É repórter especial. Ganhou prêmios Maria Moors Cabot (EUA) e da Fundación por un Nuevo Periodismo Iberoamericano. Escreve às quintas e aos domingos.
Ditaduras são sempre tóxicas
Sana - 9.jan.207/Associated Press | ||
O ditador sírio Bashar al-Assad durante entrevista a jornalistas na capital, Damasco |
É tarde demais para o mundo se horrorizar com o ataque com armas químicas ocorrido na terça-feira (4) na Síria.
O horror é inerente às ditaduras, de qualquer coloração política, e elas se instalam ou se mantêm ante a indiferença e/ou impotência do mundo civilizado. No caso da Síria, a ditadura do clã Assad já dura 46 anos, primeiro com o pai, Hafez, e a partir de 2000 com o filho Bashar. Que esse horror suba alguns pontos na escala, com ataques com armas químicas, é tudo menos surpreendente.
Até porque já ocorreu antes: o "Buzzfeed" relata que, em outubro passado, uma investigação conjunta das Nações Unidas e da Organização para a Proibição de Armas Químicas denunciou que forças aliadas ao governo sírio haviam usado armas químicas pelo menos três vezes entre 2014 e 2015.
O caso mais notório ocorreu em 2013, com o uso de gás sarin em Ghouta, nas imediações de Damasco, o que causou a morte de cerca de 500 pessoas. O episódio levou a um acordo, organizado por EUA e Rússia, pelo qual o governo sírio entregou, em tese, todo o seu arsenal de armas químicas para destruição.
Se, como tudo parece indicar, o ataque desta semana é de responsabilidade do governo ou de aliados, fica claro que nem todo o arsenal foi destruído. Escrevo antes de saber o resultado da sessão de emergência das Nações Unidas, até porque é desnecessário esperar: se tivesse que agir, a comunidade internacional deveria tê-lo feito no início da crise síria, em março de 2011.

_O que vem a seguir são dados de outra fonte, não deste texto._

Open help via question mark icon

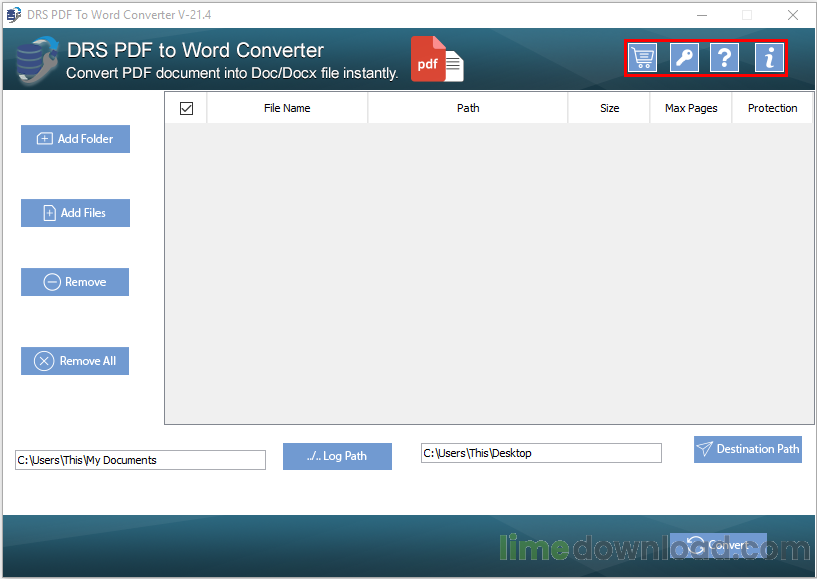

Tratava-se, então, da revolta de parcela importante da sociedade civil contra a ditadura. Revolta pacífica, reprimida, porém, com a violência característica de toda ditadura.
Deu no que deu: os rebeldes pegaram em armas, o regime endureceu ainda mais, outros países se envolveram –e, seis anos depois, "era uma vez um país, a Síria", como escreve o radialista Fouad Roueiha no capítulo sírio do livro "Rivoluzioni Violate", editado na Itália a propósito da fracassada Primavera Árabe.
É natural que um ataque com armas químicas acenda sinais de alarme e desperte gritos de indignação, mas o alarme e a indignação deveriam ter ocorrido também (ou principalmente) ante os 470 mil mortos, os 5 milhões de refugiados no exterior e os 6,3 milhões de refugiados internos.
Para ficar só no tema armas químicas, "desde o início do conflito em 2011, mais de 14 mil pessoas foram vítimas de ataques com armas químicas e mais de 1.500 morreram em decorrência", escreve para o "New York Times" Ahmad Tarakji, da Sociedade Médica Sírio-Americana.
Para um país de cerca de 18 milhões de habitantes, tais números desenham o pior desastre humanitário desde a 2ª Guerra Mundial, como admitem os organismos das Nações Unidas. A ditadura e a guerra que ela atiçou deixaram a Síria com 85% da população na pobreza, com mais de 2/3 em extrema pobreza, e 1,75 milhão de crianças sem escola.
Uma tragédia inenarrável a que o mundo assistiu, às vezes horrorizado, mas sempre passivo.